Advancing clinical cohort selection with genomics analysis on a distributed platform
Jaclyn M Smith,
Brian L. Hill,
Christopher T Denny
Posted 14 Nov 2019
bioRxiv DOI: 10.1101/841940 (published DOI: 10.1371/journal.pone.0231826)
Posted 14 Nov 2019
The affordability of next-generation genomic sequencing and the improvement of medical data management have contributed largely to the evolution of biological analysis from both a clinical and research perspective. Precision medicine is a response to these advancements that places individuals into better-defined subsets based on shared clinical and genetic features. The identification of personalized diagnosis and treatment options is dependent on the ability to draw insights from large-scale, multi-modal analysis of biomedical datasets. Driven by a real use case, we premise that platforms that support precision medicine analysis should maintain data in their optimal data stores, should support distributed storage and query mechanisms, and should scale as more samples are added to the system. We extended a genomics-based columnar data store, GenomicsDB, for ease of use within a distributed analytics platform for clinical and genomic data integration, known as the ODA framework. The framework supports interaction from an i2b2 plugin as well as a notebook environment.
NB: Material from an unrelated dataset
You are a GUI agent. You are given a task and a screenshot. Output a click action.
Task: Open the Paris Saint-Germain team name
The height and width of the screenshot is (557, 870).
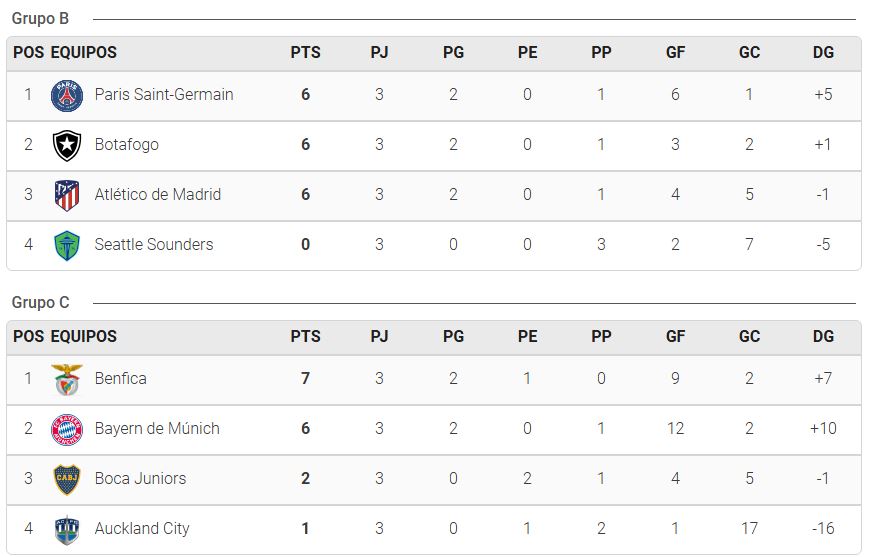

We show that the ODA framework exhibits worst-case linear scaling for array size (storage), import time (data construction), and query time for an increasing number of samples. We go on to show worst-case linear time for both import of clinical data and aggregate query execution time within a distributed environment. This work highlights the integration of a distributed genomic database with a distributed compute environment to support scalable and efficient precision medicine queries from a HIPAA-compliant, cohort system in a real-world setting. The ODA framework is currently deployed in production to support precision medicine exploration and analysis from clinicians and researchers at UCLA David Geffen School of Medicine.